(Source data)
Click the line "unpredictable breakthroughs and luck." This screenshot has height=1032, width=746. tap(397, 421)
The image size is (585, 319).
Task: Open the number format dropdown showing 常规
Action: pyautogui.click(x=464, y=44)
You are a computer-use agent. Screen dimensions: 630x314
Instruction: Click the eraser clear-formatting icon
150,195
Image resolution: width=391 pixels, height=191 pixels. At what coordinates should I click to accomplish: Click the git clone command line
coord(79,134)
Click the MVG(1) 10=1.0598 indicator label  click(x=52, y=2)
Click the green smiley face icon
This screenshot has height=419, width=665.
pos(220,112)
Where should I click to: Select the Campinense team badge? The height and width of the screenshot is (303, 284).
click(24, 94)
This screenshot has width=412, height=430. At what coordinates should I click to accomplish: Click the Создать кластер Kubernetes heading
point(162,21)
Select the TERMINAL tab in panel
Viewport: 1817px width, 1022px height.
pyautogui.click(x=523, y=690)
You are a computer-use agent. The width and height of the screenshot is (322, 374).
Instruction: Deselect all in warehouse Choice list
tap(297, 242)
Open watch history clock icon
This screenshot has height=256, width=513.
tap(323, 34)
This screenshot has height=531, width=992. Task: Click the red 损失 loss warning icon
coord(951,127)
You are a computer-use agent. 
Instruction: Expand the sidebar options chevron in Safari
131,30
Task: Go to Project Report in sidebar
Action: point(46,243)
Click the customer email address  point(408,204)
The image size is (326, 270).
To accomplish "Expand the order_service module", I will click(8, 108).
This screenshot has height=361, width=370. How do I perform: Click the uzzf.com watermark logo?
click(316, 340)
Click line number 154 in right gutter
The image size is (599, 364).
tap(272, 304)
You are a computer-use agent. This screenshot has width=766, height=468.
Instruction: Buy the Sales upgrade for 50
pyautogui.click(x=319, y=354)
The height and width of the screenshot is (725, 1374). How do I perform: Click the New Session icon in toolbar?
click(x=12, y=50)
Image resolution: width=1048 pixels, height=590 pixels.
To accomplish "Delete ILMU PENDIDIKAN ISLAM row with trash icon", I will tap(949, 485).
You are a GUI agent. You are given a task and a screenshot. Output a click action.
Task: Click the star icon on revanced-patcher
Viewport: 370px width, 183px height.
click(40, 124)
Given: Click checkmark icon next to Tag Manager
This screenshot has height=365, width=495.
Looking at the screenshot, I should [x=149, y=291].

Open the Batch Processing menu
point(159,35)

> [Activity]: A faithful copy of every record is required; output it in full.

> [Task response]:
Click the line "unpredictable breakthroughs and luck." This screenshot has height=1032, width=746. tap(397, 421)
The image size is (585, 319).
Task: Open the number format dropdown showing 常规
Action: pyautogui.click(x=464, y=44)
You are a computer-use agent. Screen dimensions: 630x314
Instruction: Click the eraser clear-formatting icon
150,195
Image resolution: width=391 pixels, height=191 pixels. At what coordinates should I click to accomplish: Click the git clone command line
coord(79,134)
Click the MVG(1) 10=1.0598 indicator label  click(x=52, y=2)
Click the green smiley face icon
This screenshot has height=419, width=665.
pos(220,112)
Where should I click to: Select the Campinense team badge? The height and width of the screenshot is (303, 284).
click(24, 94)
This screenshot has width=412, height=430. At what coordinates should I click to accomplish: Click the Создать кластер Kubernetes heading
point(162,21)
Select the TERMINAL tab in panel
Viewport: 1817px width, 1022px height.
pyautogui.click(x=523, y=690)
You are a computer-use agent. The width and height of the screenshot is (322, 374).
Instruction: Deselect all in warehouse Choice list
tap(297, 242)
Open watch history clock icon
This screenshot has height=256, width=513.
tap(323, 34)
This screenshot has height=531, width=992. Task: Click the red 损失 loss warning icon
coord(951,127)
You are a computer-use agent. 
Instruction: Expand the sidebar options chevron in Safari
131,30
Task: Go to Project Report in sidebar
Action: point(46,243)
Click the customer email address  point(408,204)
The image size is (326, 270).
To accomplish "Expand the order_service module", I will click(8, 108).
This screenshot has height=361, width=370. How do I perform: Click the uzzf.com watermark logo?
click(316, 340)
Click line number 154 in right gutter
The image size is (599, 364).
tap(272, 304)
You are a computer-use agent. This screenshot has width=766, height=468.
Instruction: Buy the Sales upgrade for 50
pyautogui.click(x=319, y=354)
The height and width of the screenshot is (725, 1374). How do I perform: Click the New Session icon in toolbar?
click(x=12, y=50)
Image resolution: width=1048 pixels, height=590 pixels.
To accomplish "Delete ILMU PENDIDIKAN ISLAM row with trash icon", I will tap(949, 485).
You are a GUI agent. You are given a task and a screenshot. Output a click action.
Task: Click the star icon on revanced-patcher
Viewport: 370px width, 183px height.
click(40, 124)
Given: Click checkmark icon next to Tag Manager
This screenshot has height=365, width=495.
Looking at the screenshot, I should [x=149, y=291].

Open the Batch Processing menu
point(159,35)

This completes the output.